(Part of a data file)
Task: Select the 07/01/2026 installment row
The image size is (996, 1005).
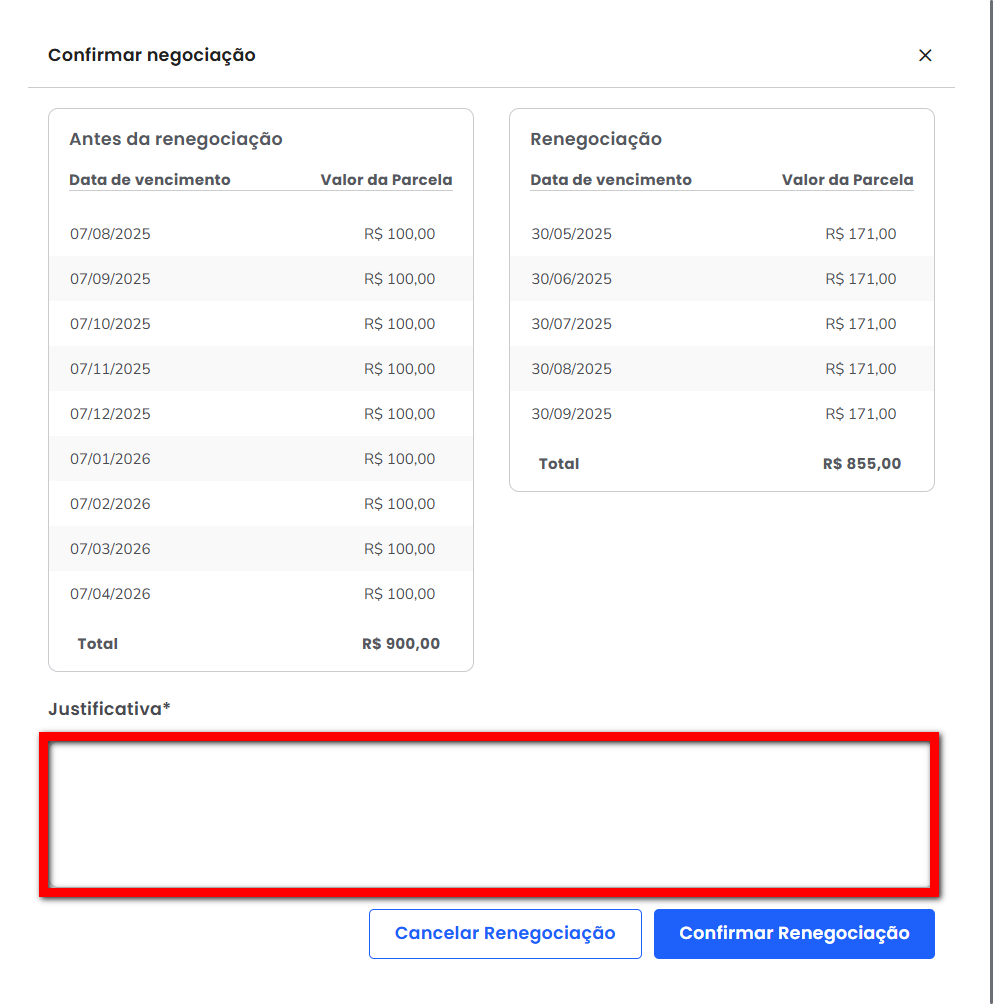Action: (261, 459)
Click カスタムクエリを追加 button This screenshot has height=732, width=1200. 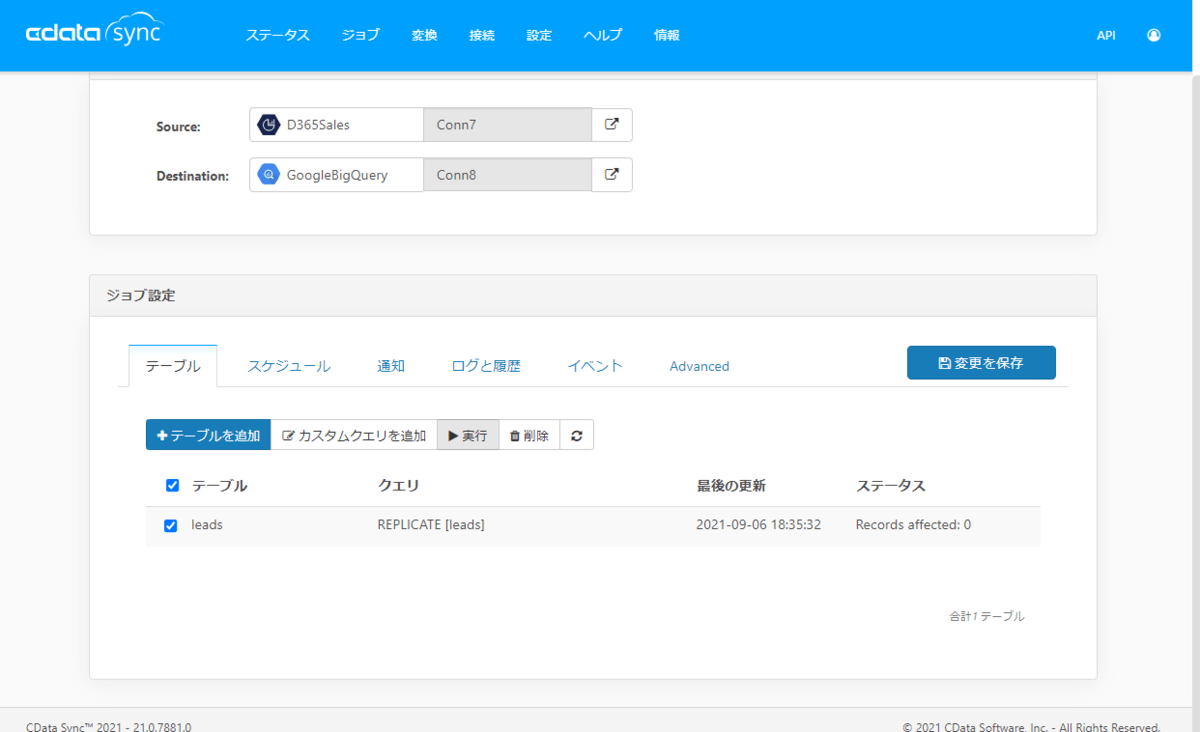(354, 435)
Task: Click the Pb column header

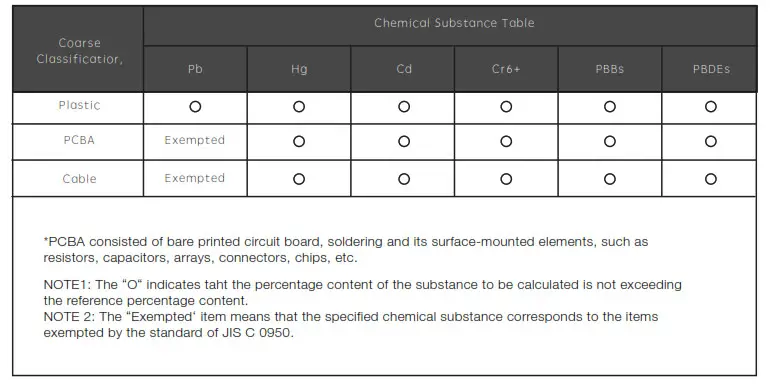Action: pyautogui.click(x=195, y=69)
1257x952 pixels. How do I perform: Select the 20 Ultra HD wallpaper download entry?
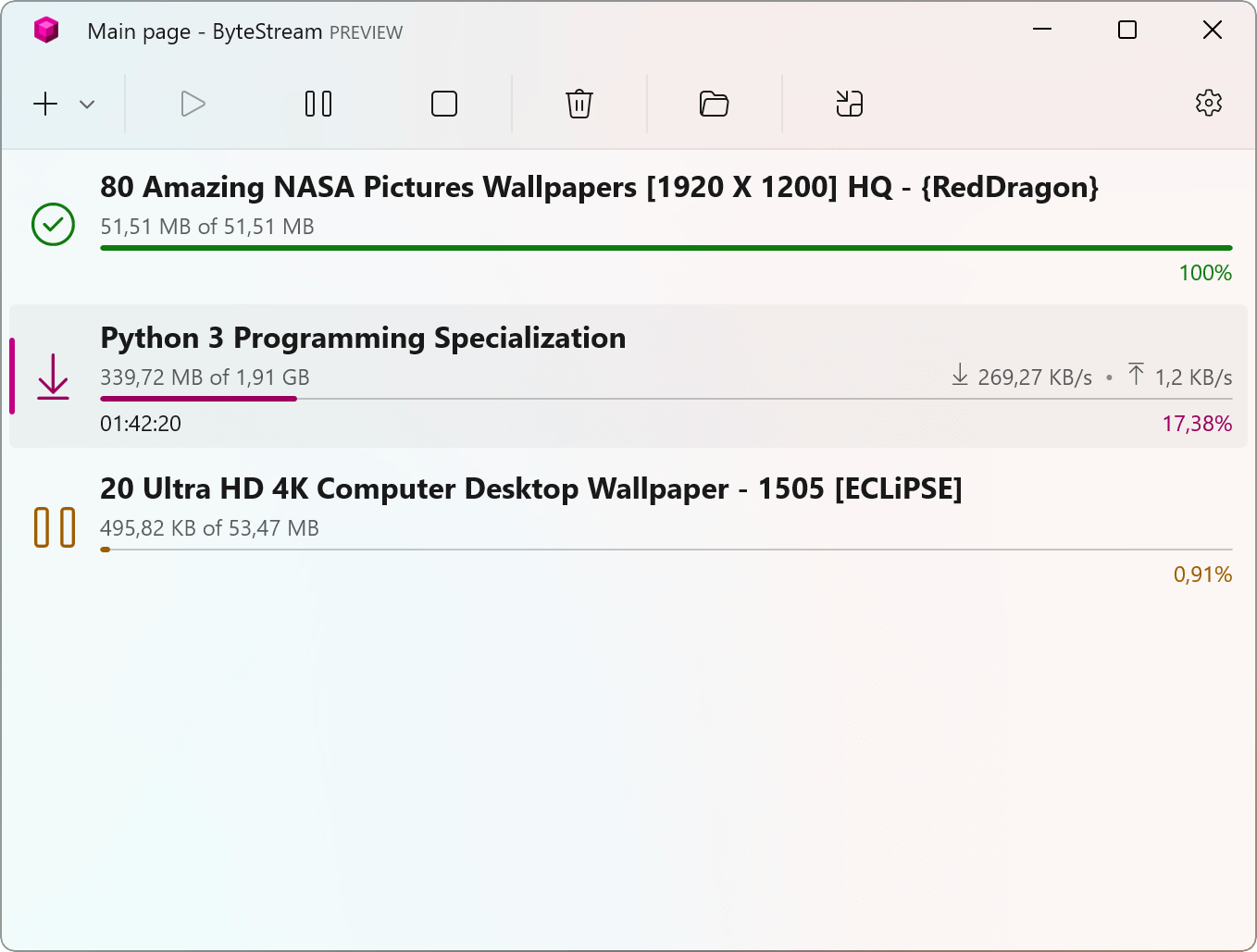pos(531,488)
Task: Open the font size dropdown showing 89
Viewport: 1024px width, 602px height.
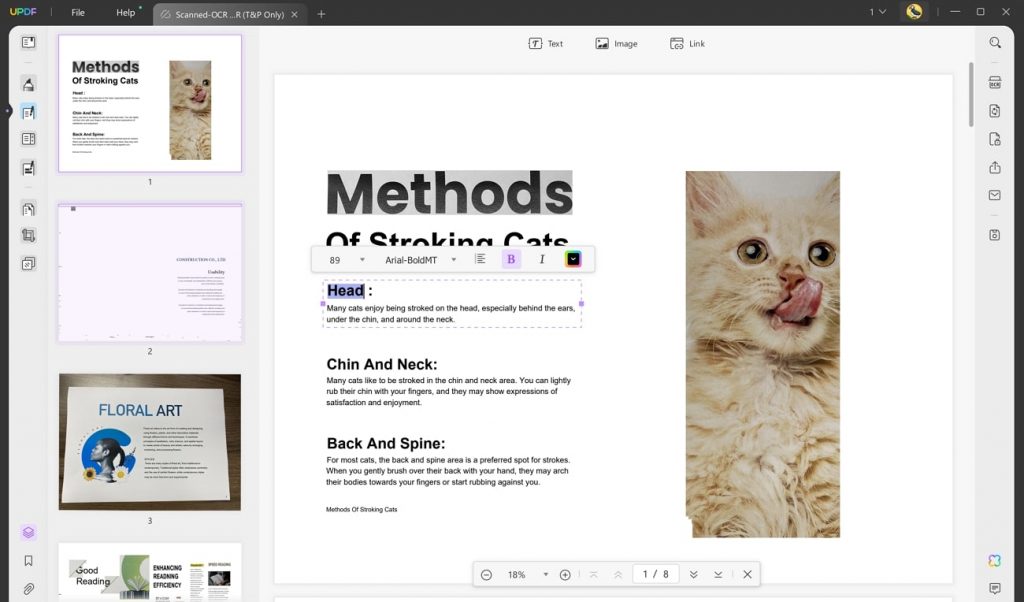Action: pos(345,258)
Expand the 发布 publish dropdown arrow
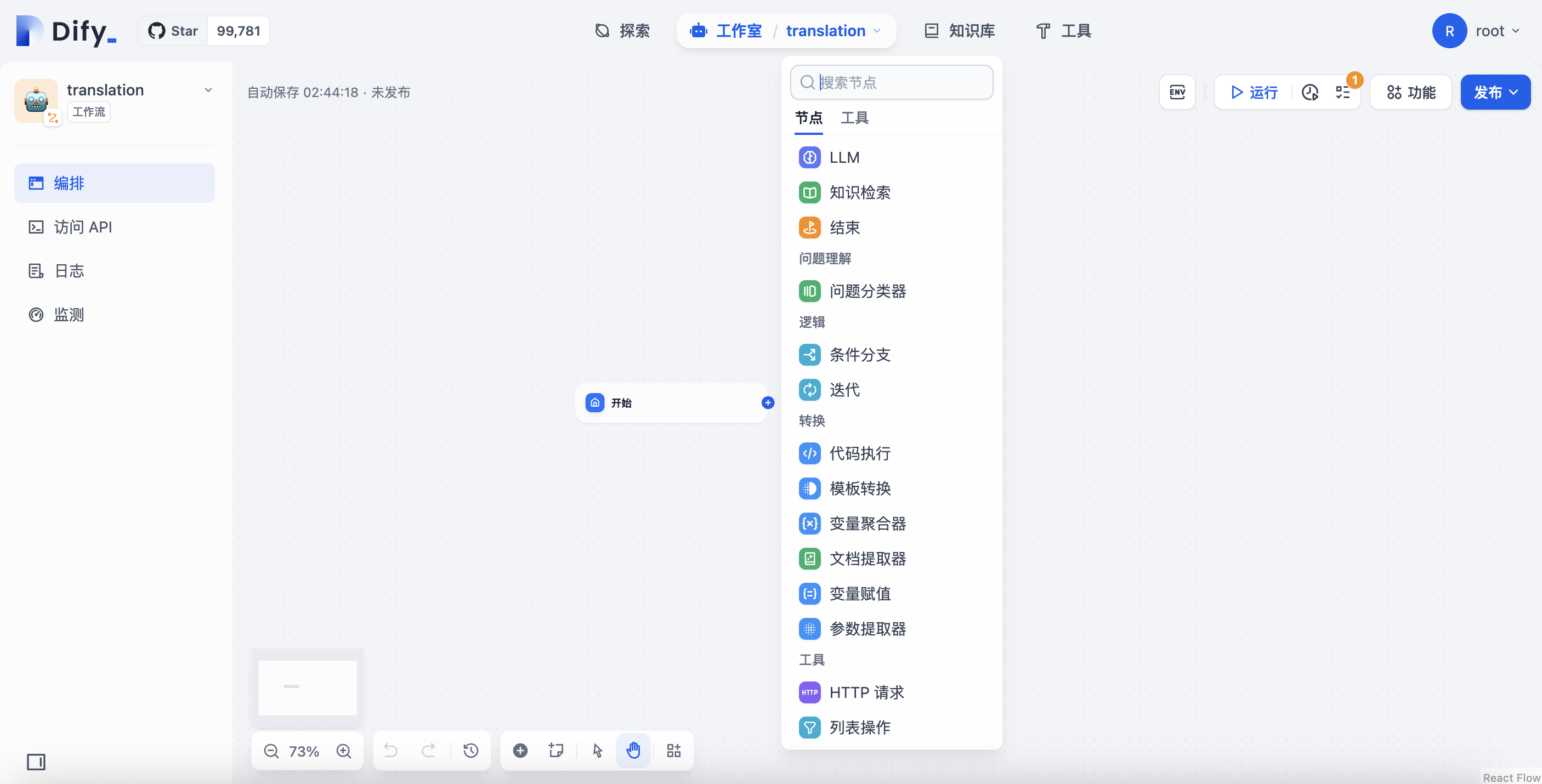1542x784 pixels. click(x=1515, y=92)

**Written problem**
Please write out the stretch of lines from the one containing "1257x952 pixels. How" through the last line above, without the pictures.

**Response to this task**
1257x952 pixels. How do I perform: Select the 20 Ultra HD wallpaper download entry?
pos(531,488)
Task: Open the font size dropdown showing 89
Viewport: 1024px width, 602px height.
Action: pos(345,258)
Expand the 发布 publish dropdown arrow
1542x784 pixels. click(x=1515, y=92)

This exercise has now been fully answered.